Alan Wareham, director of Think2gether, said the system had attracted interest from as far away as Singapore.
“The problem is that children often tell other people their password, which is something adults tend not to do,” he said.
“A child can pass on this information in all innocence and the adult can then lon on as that child and pretend it is them using the chat-rooms.
“The scanner removes this possibility by scanning the child’s thumb-print three times before letting them in. We are also developing hardware which will monitor and record conversations in chatrooms, as additional protection.”
As so often when someone is quoted, the last bit is the scariest.
If I was a Californian I would be wary about expecting too much from the newly-elected Governor Schwarzenegger. Events may prove me wrong but I rather doubt that he will have much impact on life in California. Or even that much impact on politics in California for that matter.
Some people, however, are expecting the worst. Below is a selection on unedited posts from the forum of the Democratic Underground and I give you my assurance that these are far from being the most lurid:
This nation is jam-packed with starfuckers, let’s face it. No one seems to give a damn about issues that affect their own goddamn wallets, but “it would be soooooooo cool to have a movie star for governor, woo-hoo!!!!!!!!”
There are dozens of reasons why Colly-forn-eeya went for Arnie, but don’t underestimate the power of the starfucker vote. It is very, very closely linked to the booger-eatin’ vote.
But who will speak for the ‘booger-eaters’ if not Arnie?
No way in HELL was that recall legit. NO WAY. I don’t care what anyone says, FIX.
We all know the 2000 Pres. election was a FIX, I’d bet the farm that Jeb being re(s)elected was a fix too (keep in mind this state’s election process is brought to you by…KKKatherine Hairass). And there is NO WAY in hell that such a liberal state like California would vote for a roid freak, sexist, Nazi…unless…IT’S A FIX.
Do you honestly imagine that Arnie would work without a script?
what things would these kind of people do to us?

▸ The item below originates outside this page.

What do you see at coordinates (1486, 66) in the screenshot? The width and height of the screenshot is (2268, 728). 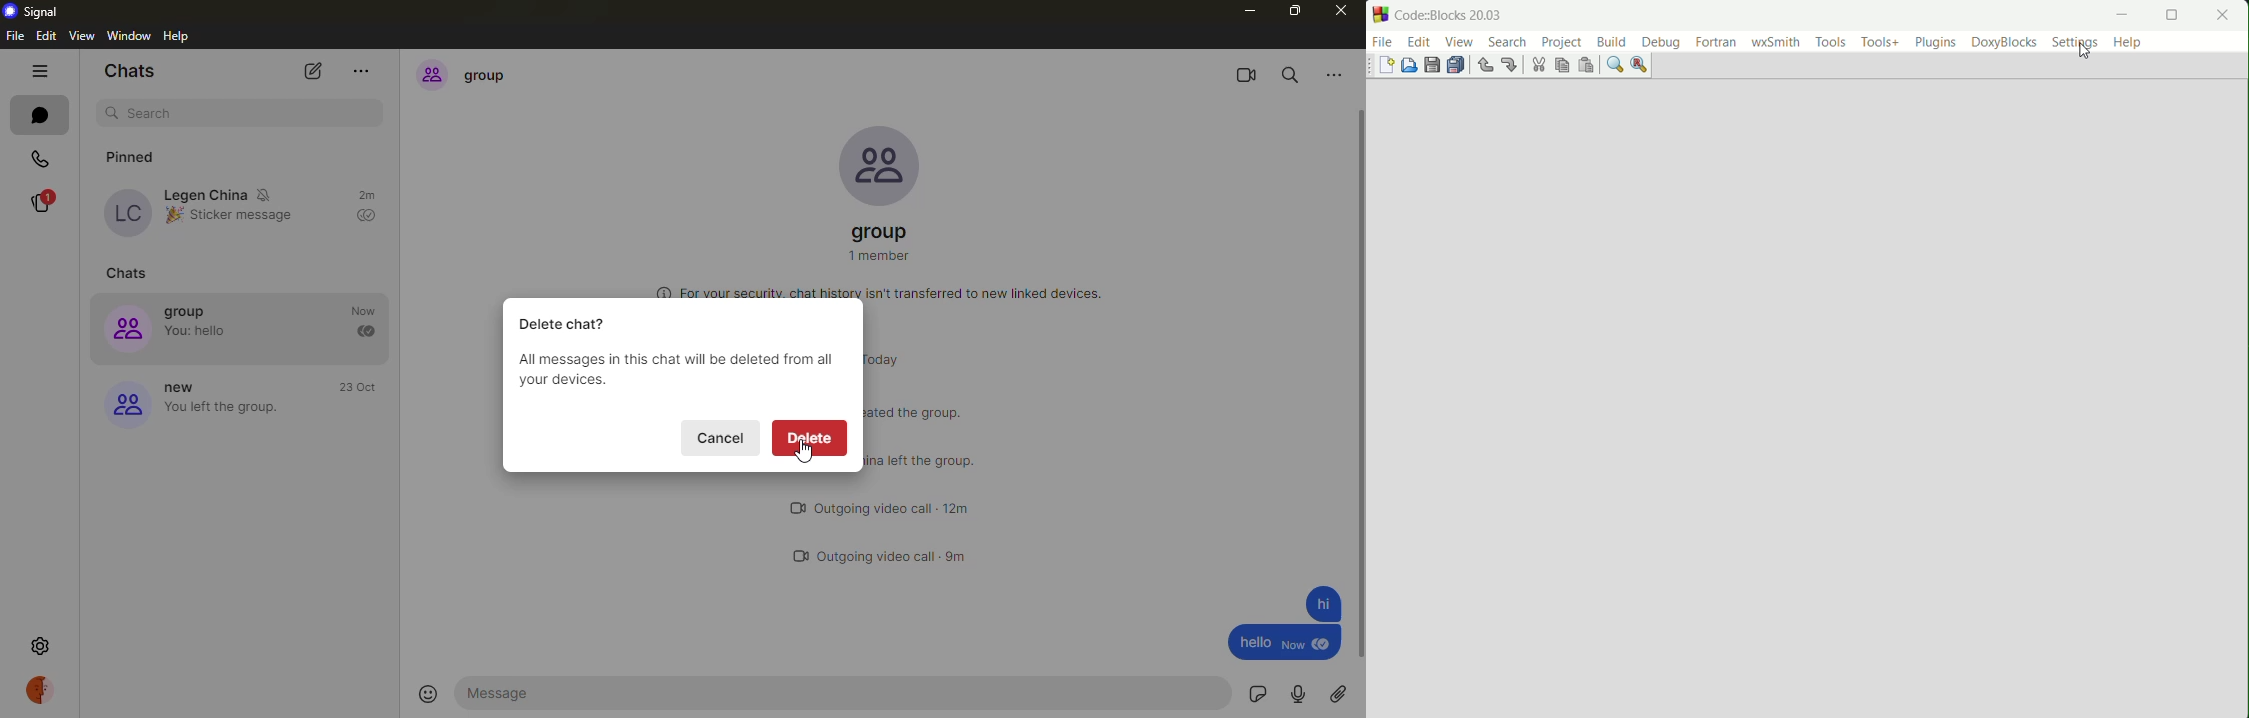 I see `undo` at bounding box center [1486, 66].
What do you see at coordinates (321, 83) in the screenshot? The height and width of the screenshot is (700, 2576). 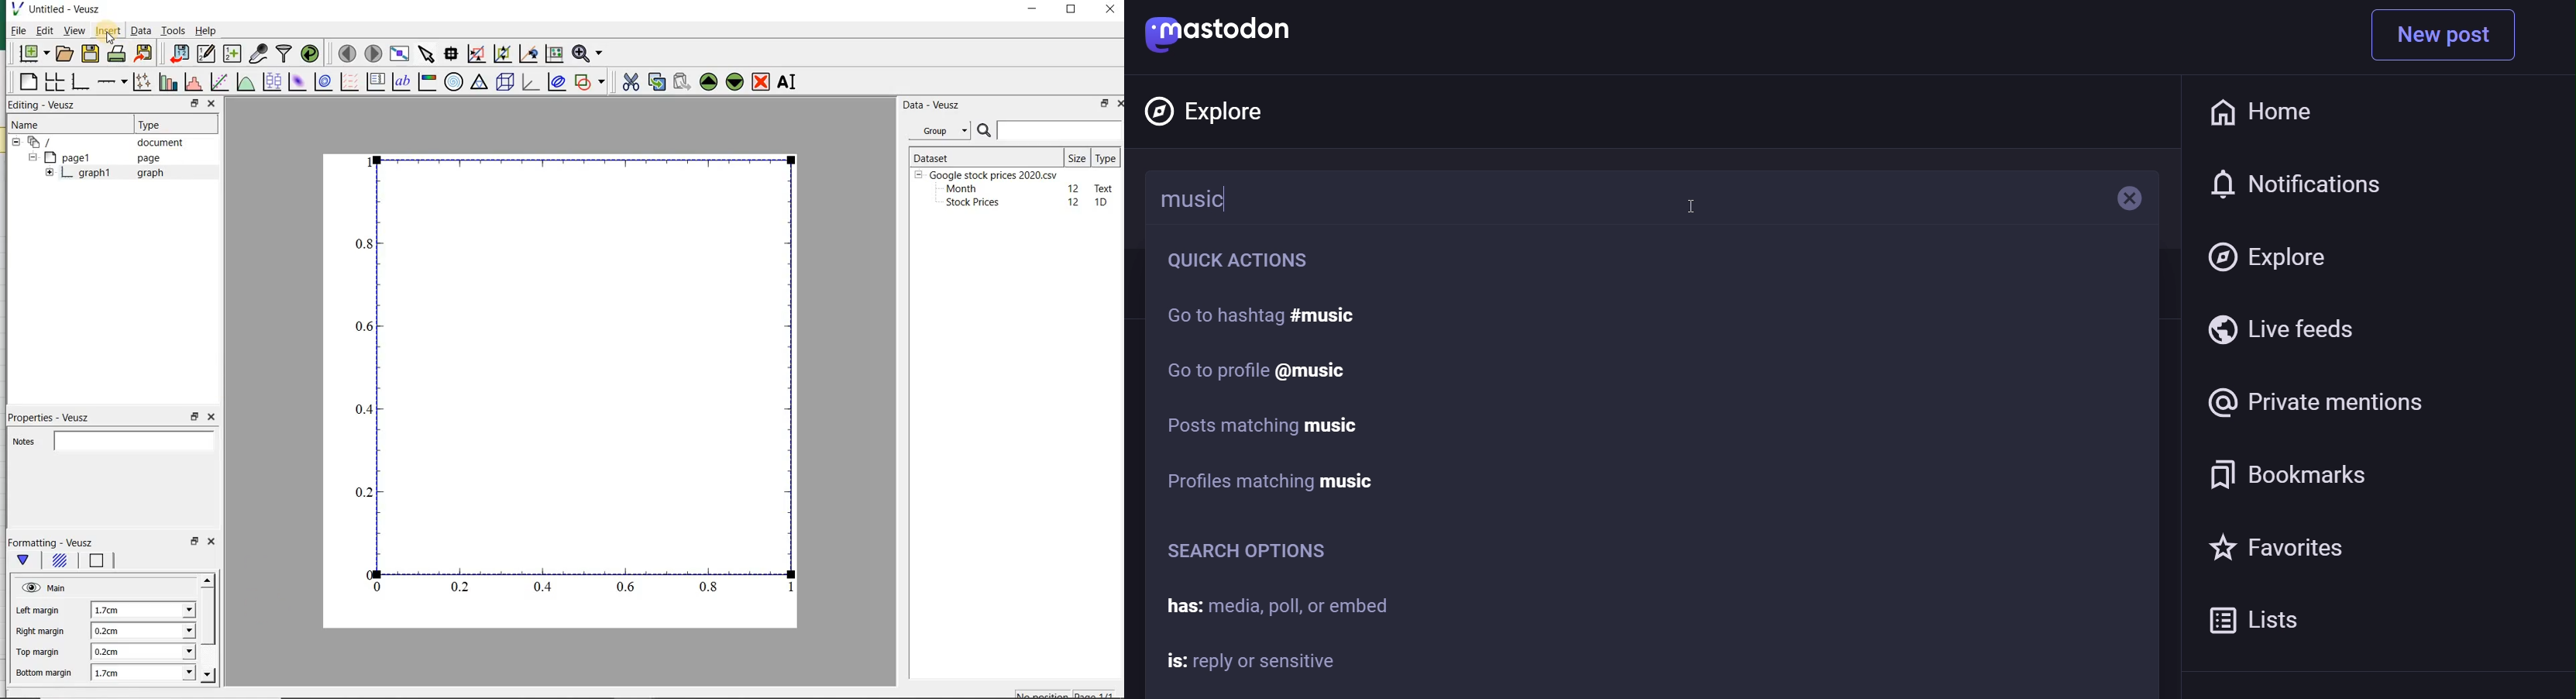 I see `plot a 2d dataset as contours` at bounding box center [321, 83].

whenever something like this happens the innocent people always suffer first. it is not just a political enemies thing. hitler did not just go after his rivals, he went after defenseless jews. when bush and rove and that gang finally get the power they need what will happen to normal american citizens?
Ze Democrats vill be deported. California vill be ‘democratrein’. Ze pure-blooded Californian Aryan folk must haf ze lebensraum.
DU is a great place, but it would be too easy to be infiltrated and contaminated here. We need someplace online that is well-encrypted and secure from prying eyes to do our serious planning. We also will want to get in touch with ANSWER and MoveOn, work with them, maybe set up some kind of rebel high command.
And while you’re about it, get in touch with Al-Qaeda and Saddam Hussein. They’ve got a score to settle too.
Oh come on, chaps. Stop trying to put a brave face on things. You’re a bit upset, aren’t you. I can tell. I can always tell.